**Action item**
Every record here must be copied exactly, except for the images it holds.

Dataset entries
Segment Open
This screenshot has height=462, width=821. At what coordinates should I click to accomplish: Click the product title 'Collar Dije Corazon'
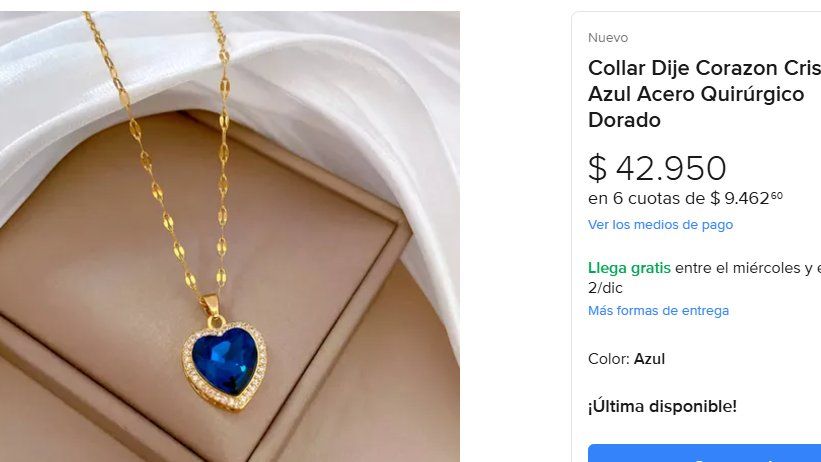coord(704,68)
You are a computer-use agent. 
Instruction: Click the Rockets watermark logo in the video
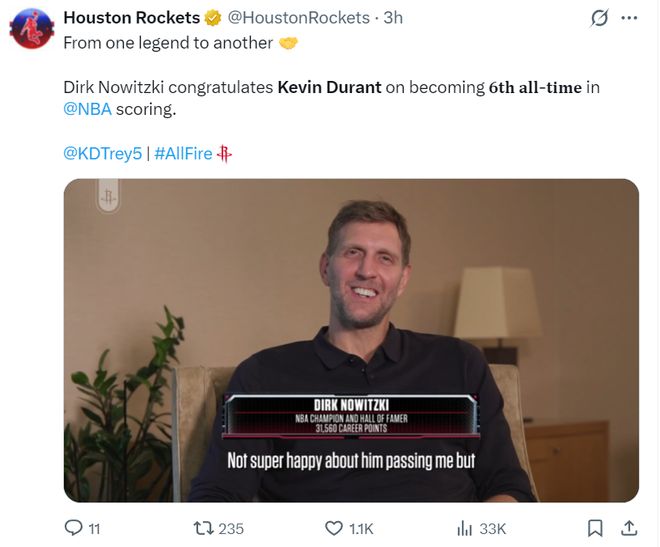[x=107, y=197]
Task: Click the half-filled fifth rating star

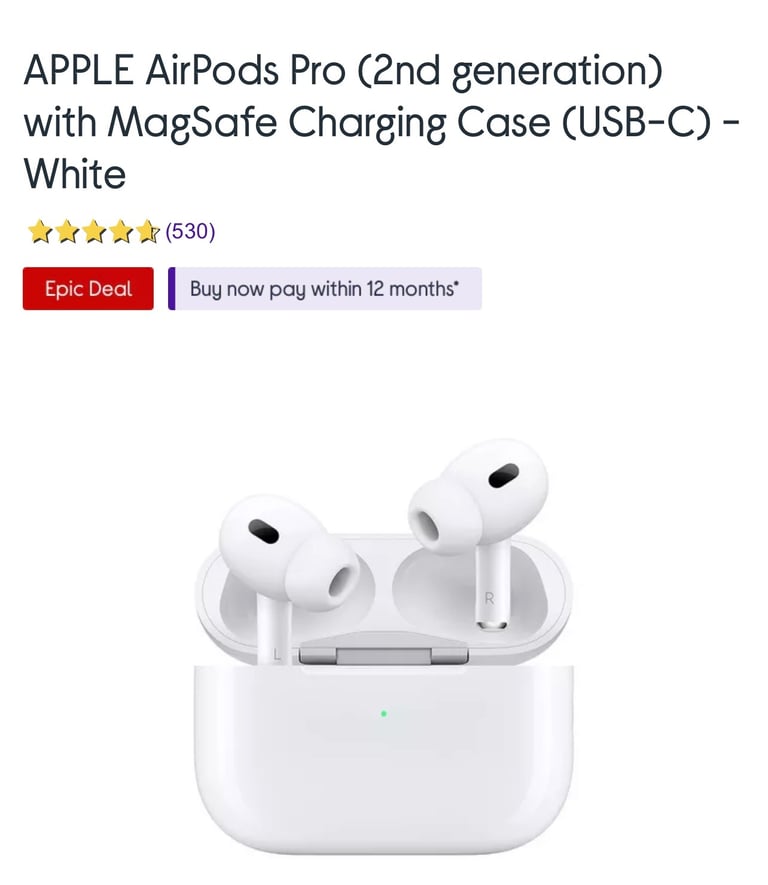Action: (148, 231)
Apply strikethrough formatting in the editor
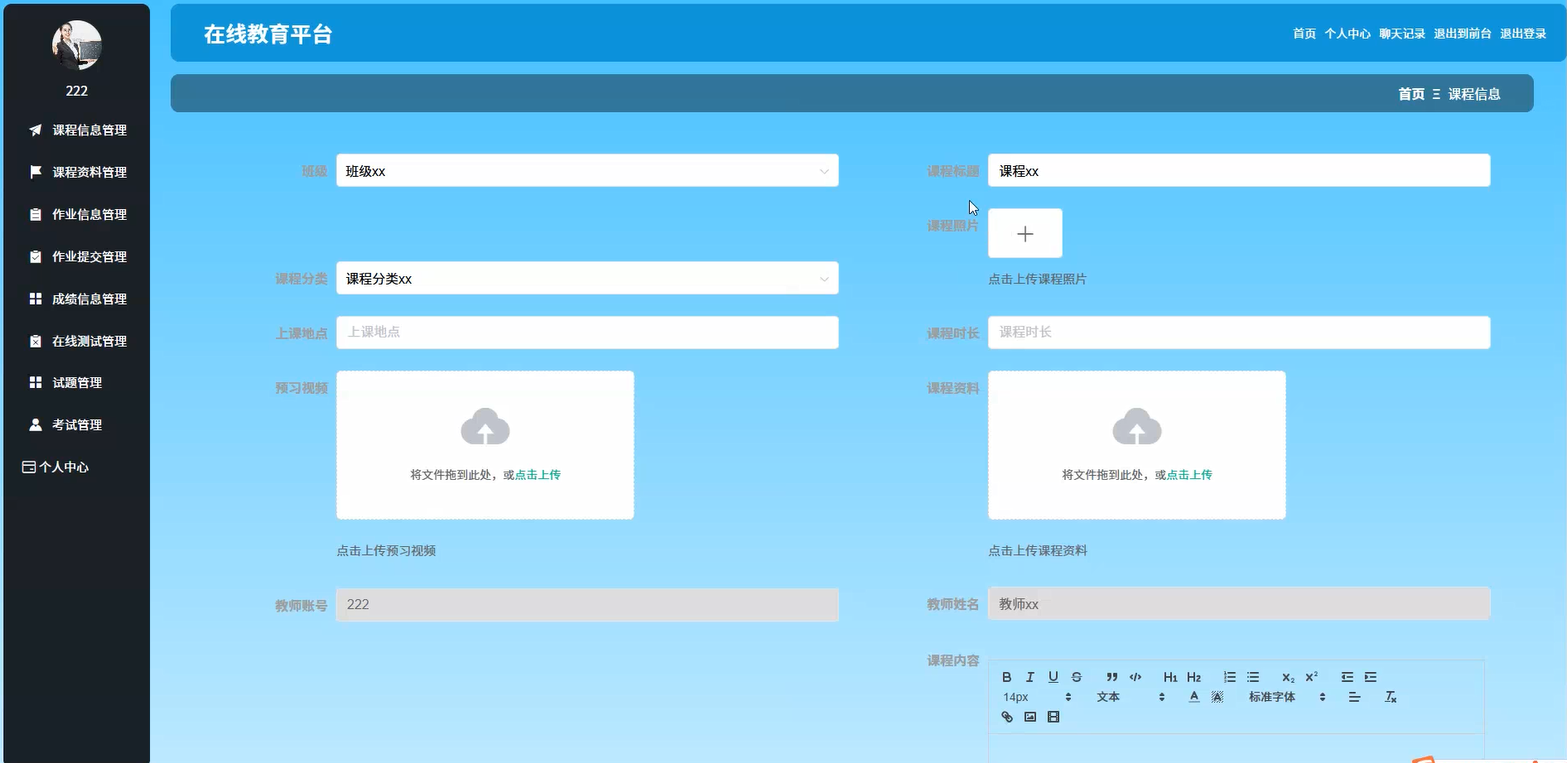The height and width of the screenshot is (763, 1567). pyautogui.click(x=1076, y=677)
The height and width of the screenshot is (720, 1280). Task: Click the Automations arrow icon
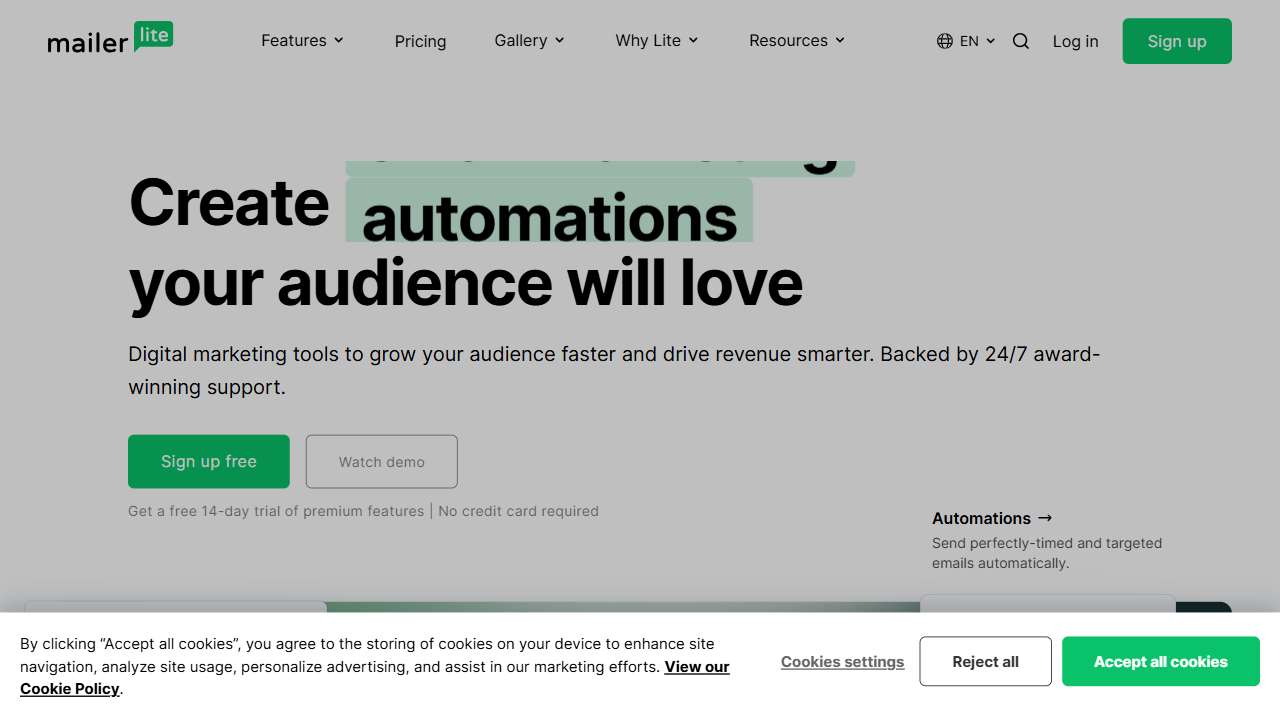1045,518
Segment Closed
**Answer section**
This screenshot has height=462, width=821. At what coordinates should I click to accomplish: Click the product title 'Collar Dije Corazon'
coord(704,68)
You are a computer-use agent. 
Instruction: Click the Rockets watermark logo in the video
[x=107, y=197]
Task: Click the half-filled fifth rating star

Action: (148, 231)
Apply strikethrough formatting in the editor
The height and width of the screenshot is (763, 1567). pyautogui.click(x=1076, y=677)
The height and width of the screenshot is (720, 1280). Task: Click the Automations arrow icon
1045,518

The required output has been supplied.